Sa première opération, la firme la réalise pour la société de distribution Sears, Roebuck & Company en 1906. Considérée comme l’une des introductions en Bourse les plus importantes de l’époque, elle contribue à asseoir la réputation de Goldman Sachs. La stratégie de la firme est alors de se concentrer sur les introductions en Bourse et les émissions d’actions pour les secteurs industriels, dont les commissions sont très juteuses, plutôt que sur l’émission d’obligations, une pratique davantage prisée par ses concurrents comme JP Morgan & Co. ou Kuhn, Loeb & Co., notamment pour le financement des chemins de fer, Woolworth, General Foods, Goodrich, United Biscuit, Phoenix Hosiery…

Au milieu des années 1920, la firme a pour clients les principaux groupes industriels américains dont elle accompagne la croissance. Elle entretient, avec leurs dirigeants, des relations très étroites. Deux raisons qui expliquent la place déjà particulière qu’elle occupe – avec JP Morgan – au sein du capitalisme américain.

Le jeu de la spéculation

Mais déjà, Goldman Sachs se laisse prendre au jeu de la spéculation, une voie qu’il est loin d’être le seul à emprunter. L’examen des indices boursiers de New York, de Paris ou de Londres témoigne de la fièvre spéculatrice qui s’empare des principales places boursières tout au long des années 1920, fièvre dont la banque ne peut être tenue pour seule responsable. Il n’empêche : elle va, en la matière, très loin. En décembre 1928, alors que la grande croissance des années 1920 bat encore son plein, Goldman Sachs se lance dans un montage qui a toutes les apparences d’une pyramide de Ponzi.

Le premier étage est constitué par le fonds d’investissement fermé Goldman Sachs Trading Company, à partir d’actions de la banque dont celle-ci détient 90 % et dont 10 % sont placés dans le public.
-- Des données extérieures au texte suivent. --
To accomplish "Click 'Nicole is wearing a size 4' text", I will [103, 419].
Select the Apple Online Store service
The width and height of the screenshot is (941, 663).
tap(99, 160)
Après avoir fait monter la valeur des titres par des rachats massifs et les avoir revendus, Goldman Sachs crée un autre fonds, Shenandoah Corporation, qui fonctionne sur le même principe que le premier. Enfin, la pyramide est couronnée par un troisième fonds, Blue Ridge Corporation, dont tous les gains sont remontés avec effet de levier au Goldman Sachs Trading. L’effondrement de la pyramide, en octobre 1929, met à mal la banque qui manque de disparaître dans la tourmente et dont la réputation est sérieusement ternie.

Une réputation que Sidney Weinberg, l’inamovible PDG de “la firme” de 1930 à 1969, s’emploie à restaurer. Sous sa direction, la banque diversifie ses métiers, notamment dans l’émission d’obligations pour le compte des collectivités publiques ou le “risk arbitrage.” En 1970, Goldman Sachs est victime d’une nouvelle crise lorsque la compagnie de chemins de fer Penn Central Railroad se déclare en faillite. Sur les conseils de la banque, elle avait créé une structure holding afin de diversifier ses activités, ce qui l’avait amenée à emprunter massivement. Circonstance aggravante, le management avait tenu à distribuer des dividendes à ses actionnaires afin de maintenir l’illusion du succès.
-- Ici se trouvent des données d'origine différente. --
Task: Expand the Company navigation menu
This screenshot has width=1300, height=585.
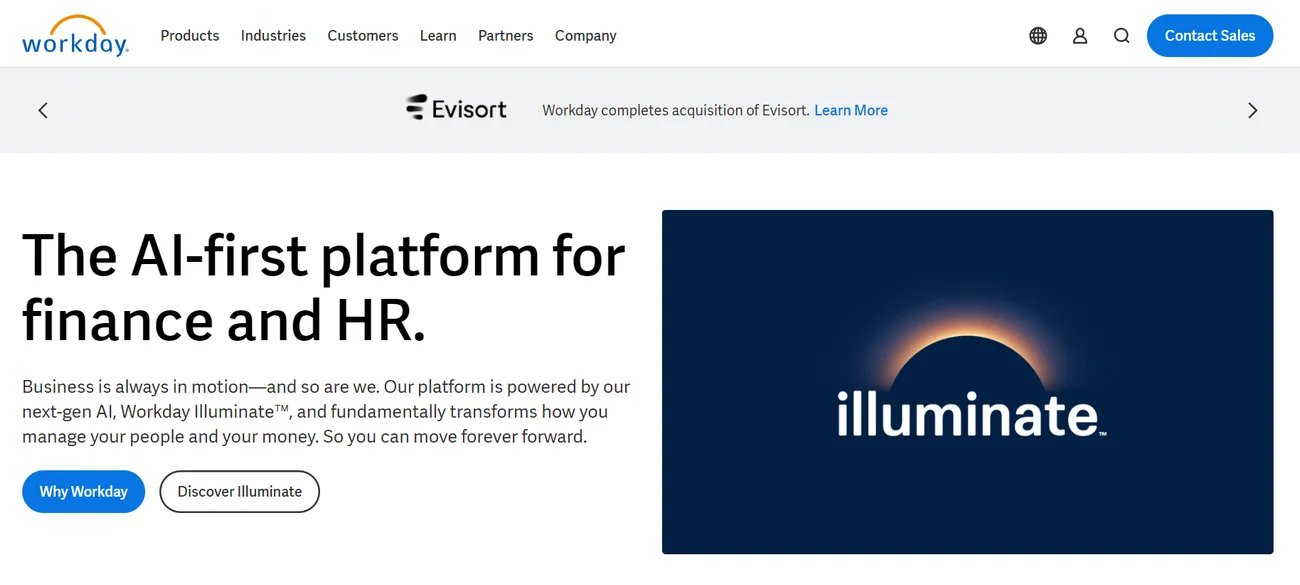Action: pos(585,36)
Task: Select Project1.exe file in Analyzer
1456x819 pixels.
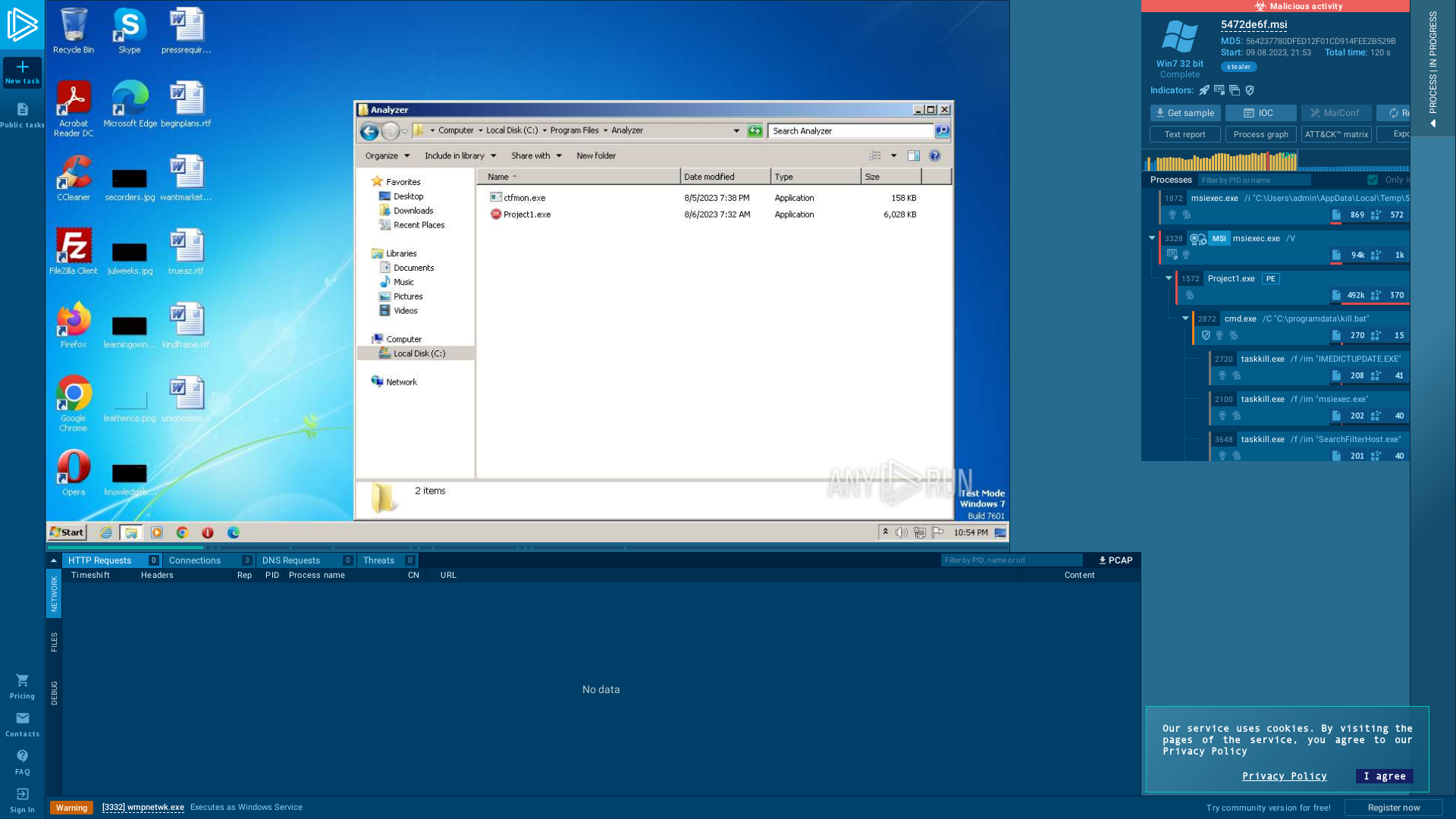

Comme en 1929, la déconfiture du Penn Central met à mal la réputation de la banque. Elle la pousse également à mettre en place de rigoureuses pratiques d’évaluation des risques. Matt Taibbi n’a pas tort lorsqu’il dénonce la présence de Goldman Sachs dans toutes les grandes spéculations de ces dix ou quinze dernières années – qu’il s’agisse de la bulle Internet à la fin des années 1990 ou, plus récemment, des bulles sur les matières premières -, “la firme” a beaucoup spéculé sur le pétrole, et l’immobilier.
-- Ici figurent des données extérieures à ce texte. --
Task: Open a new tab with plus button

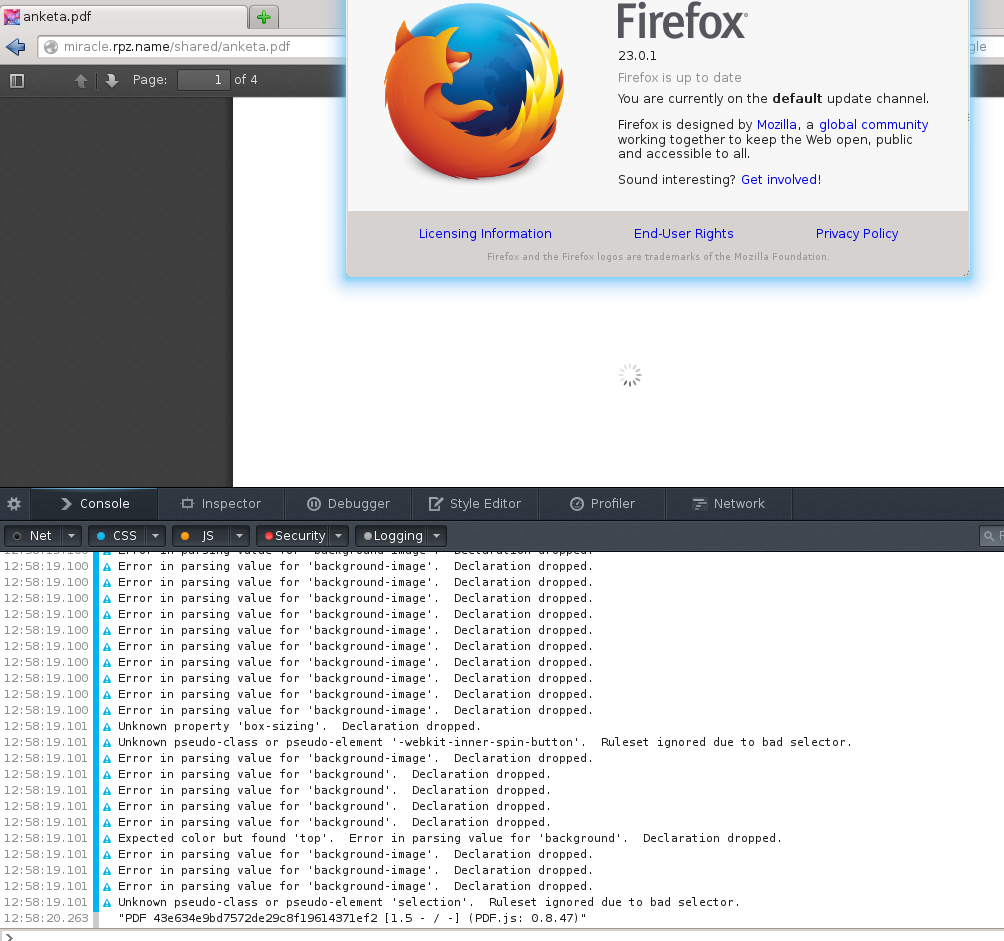Action: point(263,17)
Mais en faire la seule responsable d’une dérive générale du système, nourrie elle-même par les cycles de croissance des années 1990-2000, est sans doute excessif. C’est également faire peu de cas du rôle de la banque dans le financement réussi de très nombreuses opérations industrielles et de la qualité de ses équipes, largement reconnue et qui explique la présence d’anciens associés dans les grandes institutions financières mondiales et dans les sphères politiques de Washington. A sa manière en fait, l’histoire de Goldman Sachs témoigne de l’emprise croissante de la finance dans la sphère économique et de la vigueur des idées de dérégulation qu’elle ne cessa de promouvoir au plus haut niveau.